Отличный ему уготован вечерок!
Рамирес еле волочил ноги. Лаборатория сменяла лабораторию — он побывал уже в четырех. Но эти поиски не лишены интереса. Рамирес всегда любил науку. Подумать только, как мало все мы значим… Может быть, мы просто подопытные кролики Господа Бога… От этой ужасной мысли Рамиреса, несмотря на жару, пробрала дрожь. В конце концов, он делает свою работу. Жан-Жан будет доволен. А он, Рамирес, спокоен.
Результаты проверки ничего не дали. Нужно было продолжать поиски. «Думать дальше». Жан-Жан пробежал глазами список, который протянул ему Рамирес. Список служащих, уволенных из научных лабораторий, работавших «с живым материалом» в последние пять лет. Хорошо, он проверит фамилии, адреса и так далее — обычная рутина. Но Жан-Жан сгорал от нетерпения.
— Я горю, Мелани, горю!
— Но, капитан, не сейчас же!
Коротышка нервничал. Его мучил голод. Жуткий голод. Он метался по гостиной, пиная пустые банки из-под пива. Он не мог усидеть на месте. Взял ключи, лежавшие на столе. Вышел. Ночь была жаркой. Липкой. Он направился в район порта.

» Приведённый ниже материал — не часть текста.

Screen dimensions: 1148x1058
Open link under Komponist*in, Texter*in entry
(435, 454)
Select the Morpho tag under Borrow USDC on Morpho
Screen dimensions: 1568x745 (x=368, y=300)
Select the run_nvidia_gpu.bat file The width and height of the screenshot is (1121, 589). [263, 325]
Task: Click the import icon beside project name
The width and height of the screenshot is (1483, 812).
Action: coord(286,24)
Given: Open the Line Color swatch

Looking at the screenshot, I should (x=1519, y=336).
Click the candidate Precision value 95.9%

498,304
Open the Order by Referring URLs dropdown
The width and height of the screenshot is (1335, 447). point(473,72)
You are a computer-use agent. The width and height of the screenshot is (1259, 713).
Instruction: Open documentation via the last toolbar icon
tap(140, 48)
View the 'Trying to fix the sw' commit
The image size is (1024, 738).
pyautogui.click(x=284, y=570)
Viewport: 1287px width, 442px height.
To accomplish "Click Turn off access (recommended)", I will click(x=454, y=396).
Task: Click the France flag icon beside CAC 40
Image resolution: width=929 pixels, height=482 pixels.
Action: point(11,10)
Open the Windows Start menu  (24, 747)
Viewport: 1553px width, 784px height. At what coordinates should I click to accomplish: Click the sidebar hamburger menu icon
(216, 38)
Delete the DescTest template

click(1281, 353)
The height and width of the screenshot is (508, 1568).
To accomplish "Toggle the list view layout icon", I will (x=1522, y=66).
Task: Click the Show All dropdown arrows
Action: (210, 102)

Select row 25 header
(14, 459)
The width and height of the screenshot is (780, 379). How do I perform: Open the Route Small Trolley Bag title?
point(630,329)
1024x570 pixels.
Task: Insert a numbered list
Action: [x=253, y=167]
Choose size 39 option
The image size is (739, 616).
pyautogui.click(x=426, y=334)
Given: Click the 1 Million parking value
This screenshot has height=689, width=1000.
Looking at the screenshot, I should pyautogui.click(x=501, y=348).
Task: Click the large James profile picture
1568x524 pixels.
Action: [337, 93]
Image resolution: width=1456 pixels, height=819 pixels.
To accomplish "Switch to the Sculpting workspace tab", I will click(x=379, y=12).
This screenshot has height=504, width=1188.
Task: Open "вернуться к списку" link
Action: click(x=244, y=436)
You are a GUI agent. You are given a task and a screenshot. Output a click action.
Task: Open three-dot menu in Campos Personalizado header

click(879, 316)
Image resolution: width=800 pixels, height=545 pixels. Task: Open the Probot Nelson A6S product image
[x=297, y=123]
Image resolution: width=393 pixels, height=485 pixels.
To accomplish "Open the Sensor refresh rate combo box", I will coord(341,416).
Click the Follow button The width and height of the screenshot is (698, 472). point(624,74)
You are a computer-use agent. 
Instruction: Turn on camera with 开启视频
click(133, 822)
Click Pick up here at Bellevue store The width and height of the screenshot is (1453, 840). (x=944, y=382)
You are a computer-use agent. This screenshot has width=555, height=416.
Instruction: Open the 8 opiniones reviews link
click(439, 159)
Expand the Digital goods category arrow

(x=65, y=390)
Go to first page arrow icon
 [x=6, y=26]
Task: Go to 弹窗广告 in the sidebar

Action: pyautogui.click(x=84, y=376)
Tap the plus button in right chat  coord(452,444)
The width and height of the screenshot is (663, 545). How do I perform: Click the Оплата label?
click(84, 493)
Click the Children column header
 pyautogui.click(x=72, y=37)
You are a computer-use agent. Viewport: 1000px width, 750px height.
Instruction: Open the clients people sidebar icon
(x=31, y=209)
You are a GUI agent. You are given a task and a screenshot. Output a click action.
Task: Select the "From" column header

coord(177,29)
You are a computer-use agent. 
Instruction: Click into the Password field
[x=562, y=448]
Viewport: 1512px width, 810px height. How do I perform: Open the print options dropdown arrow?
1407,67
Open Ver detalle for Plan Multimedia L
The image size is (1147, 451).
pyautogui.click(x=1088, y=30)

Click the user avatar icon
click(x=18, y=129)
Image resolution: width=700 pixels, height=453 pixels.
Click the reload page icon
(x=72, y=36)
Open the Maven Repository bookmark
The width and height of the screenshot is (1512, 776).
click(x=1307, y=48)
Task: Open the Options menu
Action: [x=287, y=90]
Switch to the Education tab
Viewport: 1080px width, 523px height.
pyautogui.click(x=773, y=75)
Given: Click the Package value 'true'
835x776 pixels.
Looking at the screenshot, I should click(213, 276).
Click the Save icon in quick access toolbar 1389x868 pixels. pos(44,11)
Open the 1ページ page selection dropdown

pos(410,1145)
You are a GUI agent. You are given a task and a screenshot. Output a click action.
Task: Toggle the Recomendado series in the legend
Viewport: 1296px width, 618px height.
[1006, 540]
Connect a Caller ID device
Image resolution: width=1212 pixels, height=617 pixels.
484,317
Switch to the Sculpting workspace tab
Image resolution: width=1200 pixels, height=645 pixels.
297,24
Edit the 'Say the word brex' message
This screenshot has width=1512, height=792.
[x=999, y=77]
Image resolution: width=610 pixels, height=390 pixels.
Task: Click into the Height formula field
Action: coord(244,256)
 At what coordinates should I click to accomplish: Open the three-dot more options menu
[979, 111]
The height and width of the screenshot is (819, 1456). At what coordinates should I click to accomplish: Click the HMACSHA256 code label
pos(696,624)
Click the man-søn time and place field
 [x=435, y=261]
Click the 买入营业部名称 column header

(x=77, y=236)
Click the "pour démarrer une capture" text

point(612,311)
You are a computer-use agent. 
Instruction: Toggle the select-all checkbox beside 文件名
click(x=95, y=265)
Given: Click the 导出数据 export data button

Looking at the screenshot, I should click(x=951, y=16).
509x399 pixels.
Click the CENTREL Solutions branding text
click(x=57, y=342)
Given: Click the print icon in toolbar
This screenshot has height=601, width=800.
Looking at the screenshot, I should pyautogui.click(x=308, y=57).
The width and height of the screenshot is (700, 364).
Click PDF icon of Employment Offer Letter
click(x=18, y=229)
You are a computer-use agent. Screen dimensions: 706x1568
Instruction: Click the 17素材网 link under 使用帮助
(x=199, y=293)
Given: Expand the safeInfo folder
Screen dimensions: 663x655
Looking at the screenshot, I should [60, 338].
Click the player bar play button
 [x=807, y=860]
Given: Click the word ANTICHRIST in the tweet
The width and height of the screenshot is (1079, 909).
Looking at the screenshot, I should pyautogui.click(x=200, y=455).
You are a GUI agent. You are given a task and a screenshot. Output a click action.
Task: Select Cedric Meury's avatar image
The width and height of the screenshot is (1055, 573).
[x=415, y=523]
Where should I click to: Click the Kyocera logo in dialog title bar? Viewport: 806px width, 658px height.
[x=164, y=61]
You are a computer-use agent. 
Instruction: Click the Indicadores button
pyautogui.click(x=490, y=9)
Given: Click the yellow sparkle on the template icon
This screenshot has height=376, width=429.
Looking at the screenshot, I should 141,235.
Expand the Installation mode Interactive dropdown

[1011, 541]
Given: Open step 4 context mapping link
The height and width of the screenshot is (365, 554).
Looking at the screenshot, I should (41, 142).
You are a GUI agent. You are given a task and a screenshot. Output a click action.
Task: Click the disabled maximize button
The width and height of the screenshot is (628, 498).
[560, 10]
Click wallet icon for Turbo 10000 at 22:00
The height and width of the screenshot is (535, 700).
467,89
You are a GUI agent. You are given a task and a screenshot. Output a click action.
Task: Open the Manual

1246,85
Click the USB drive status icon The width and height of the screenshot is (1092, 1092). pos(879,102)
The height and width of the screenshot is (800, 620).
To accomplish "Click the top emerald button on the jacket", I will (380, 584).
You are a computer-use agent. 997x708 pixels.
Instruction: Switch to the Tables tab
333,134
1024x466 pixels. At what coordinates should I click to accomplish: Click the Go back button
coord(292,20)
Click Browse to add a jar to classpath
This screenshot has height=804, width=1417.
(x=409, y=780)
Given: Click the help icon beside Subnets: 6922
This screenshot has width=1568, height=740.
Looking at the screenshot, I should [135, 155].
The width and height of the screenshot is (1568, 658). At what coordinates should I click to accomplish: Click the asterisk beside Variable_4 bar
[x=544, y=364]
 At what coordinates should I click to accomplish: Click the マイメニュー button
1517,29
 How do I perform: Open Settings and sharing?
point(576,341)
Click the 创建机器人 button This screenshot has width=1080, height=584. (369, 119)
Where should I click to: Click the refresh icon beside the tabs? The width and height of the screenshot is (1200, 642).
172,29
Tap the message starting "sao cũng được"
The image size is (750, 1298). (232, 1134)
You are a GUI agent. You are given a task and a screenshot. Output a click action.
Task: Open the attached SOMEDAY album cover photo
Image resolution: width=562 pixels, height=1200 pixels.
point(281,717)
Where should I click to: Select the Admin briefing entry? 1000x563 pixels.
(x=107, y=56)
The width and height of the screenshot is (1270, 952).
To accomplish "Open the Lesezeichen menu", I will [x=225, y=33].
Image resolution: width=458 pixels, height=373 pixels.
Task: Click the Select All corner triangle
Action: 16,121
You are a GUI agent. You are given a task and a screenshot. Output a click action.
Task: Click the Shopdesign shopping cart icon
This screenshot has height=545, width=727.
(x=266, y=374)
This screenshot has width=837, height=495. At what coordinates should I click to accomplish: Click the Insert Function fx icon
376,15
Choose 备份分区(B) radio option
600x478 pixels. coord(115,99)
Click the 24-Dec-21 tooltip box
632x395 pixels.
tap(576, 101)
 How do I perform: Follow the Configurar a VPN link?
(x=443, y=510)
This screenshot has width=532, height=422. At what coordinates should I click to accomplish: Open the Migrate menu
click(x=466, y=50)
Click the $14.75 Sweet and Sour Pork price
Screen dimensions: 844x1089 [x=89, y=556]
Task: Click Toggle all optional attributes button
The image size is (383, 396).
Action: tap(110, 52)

Разбитые пивные бокалы перед стойкой бара. Музыка, оглушительными волнами льющаяся из открытых машин. Лица, блестящие от пота и косметики. Хохочущие немцы. Взвинченные байкеры на грани стычки. Цветочницы с охапками роз, монотонно расхваливающие свой товар. Какой-то тип, фальцетом тянущий фолк, его завывания перекрывал саксофон, на котором играли перед соседним баром. Грохот мотоциклов. Перебранки. Свист. Плач ребенка.
Коротышка не торопился, изучал. Вдруг он замедлил шаг. А вот это интересно… Посреди улицы, пошатываясь, стоял старик горбун, почти карлик, и распевал во всю глотку оперную арию. Взгляд коротышки переместился с горбуна на блондинку со скульптурными формами, в красной мини-юбке, которая потягивала за столом коктейль. Квазимодо и Эсмеральда, слившиеся в единое создание, — мечта любого скульптора!
Горбун замолчал, прикуривая сигарету от зажигалки с голой девицей, уверяющей: «Я люблю тебя». Чтобы познать любовь, нужно полное слияние, усмехнулся коротышка, машинально теребя медальон со святым Христофором. Скоро он это узнает.
Старик с трудом нащупал карман, трясущимися руками положил туда зажигалку и двинулся с места: правая нога скользила в одну сторону, левая — в другую, этакий горбун-конькобежец, дрейфующий по асфальту, прежде чем пристать к «Морскому бару» в глубине порта и окунуться в дымную атмосферу кабака.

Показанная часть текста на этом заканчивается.